Scrum is quickly becoming the best way to manage teamwork in the workplace. Part of the Agile school of project management, the name was inspired by the most intense formation in the sporting world – the rugby scrum.
While business isn’t a contact sport, the rugby reference works well. Bear with me. In a rugby scrum, both teams compete for the ball, and they physically arrange themselves in a specific structure to make the most of each position. For a team to be successful, they need coordinated strength and pressure and a burst of intense activity, but most importantly they need teamwork. The scrum will fail if each player isn’t playing his or her role.
Think of the rugby players as members of a small project team. No matter what each person’s job title is in the greater organization, within the scrum they’re all titleless and equal. There is no superior authority in the group. There are a couple of people responsible for making sure the team has what it needs, and that person also provides a single, consistent voice with the customer and executives, but they serve to keep the team’s focus on the project, not to supervise. This person changes with each new project.
In more traditional project management methods, the team maps out a long, drawn out process to get to a complicated end goal, and they do everything they need to do at once to make the finished product. But what if you do all that work and the customer doesn’t like certain aspects? What if the customer runs out of money before you can finish, and you’re left with a useless, half-finished product?
Scrum divides up the project into short “sprints,” ranging from a couple of days to no more than a month, and each sprint has a concrete output or “increment” to achieve. Each increment is complete in itself and can be used in its own right. This means no time is wasted backtracking to fix issues after the whole project is complete because the customer sees and approves each increment as it grows toward the end goal. During each sprint, the team uses very short daily meetings, charts and backlogs to keep them organized and on point.
To demonstrate the difference, imagine the team is tasked with making a live duck.
In the traditional method of managing a project, the adult-sized duck body is built in pieces and stitched together. Once the duck is complete, it’s tested to see if it walks, flies, and swims properly. If it doesn’t, the team has to take it apart and see what’s wrong, undoing months of work and expense. If the customer runs out of money or some other cause halts the project, the team may be left with a beak, a wing, and a pile of feathers, none of which is very useful.

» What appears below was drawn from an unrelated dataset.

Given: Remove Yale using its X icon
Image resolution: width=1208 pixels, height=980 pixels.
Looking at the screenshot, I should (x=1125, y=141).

If a scrum team is making the duck, it starts with the egg and lets it grow more intricate with each stage. At each landmark in its growth, you always have a whole and complete duck, it’s just gaining strength and abilities bit by bit. Because you’re watching it grow, if it suddenly starts swimming in circles, you know one of the legs needs attention before it affects the duck’s development.
Scrum was created with tech companies in mind to improve the process of building software; Microsoft, Google, Yahoo, and Amazon all use it, but universities, carmakers, and even the military have adapted it.
No matter what kind of business you operate, Scrum principles will get your ducks in a row. Even if you don’t want to adopt every aspect of Scrum project management, every business can incorporate some of its practices to make a stronger team and a happier customer.